▸ **Data shown**
** Begin **
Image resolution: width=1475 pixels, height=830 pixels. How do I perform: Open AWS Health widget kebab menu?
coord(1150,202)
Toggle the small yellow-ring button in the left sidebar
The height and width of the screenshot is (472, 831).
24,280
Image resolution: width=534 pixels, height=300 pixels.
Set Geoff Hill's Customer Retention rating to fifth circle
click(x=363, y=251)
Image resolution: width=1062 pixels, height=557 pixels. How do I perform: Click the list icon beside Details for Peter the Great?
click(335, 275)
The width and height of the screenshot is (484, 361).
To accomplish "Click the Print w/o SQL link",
** End **
▸ **Task directions**
Change every "Image resolution" in the listing above to "Display resolution" and leave all other wording as it is.

▸ **Solution for this exercise**
Display resolution: width=1475 pixels, height=830 pixels. How do I perform: Open AWS Health widget kebab menu?
coord(1150,202)
Toggle the small yellow-ring button in the left sidebar
The height and width of the screenshot is (472, 831).
24,280
Display resolution: width=534 pixels, height=300 pixels.
Set Geoff Hill's Customer Retention rating to fifth circle
click(x=363, y=251)
Display resolution: width=1062 pixels, height=557 pixels. How do I perform: Click the list icon beside Details for Peter the Great?
click(335, 275)
The width and height of the screenshot is (484, 361).
To accomplish "Click the Print w/o SQL link",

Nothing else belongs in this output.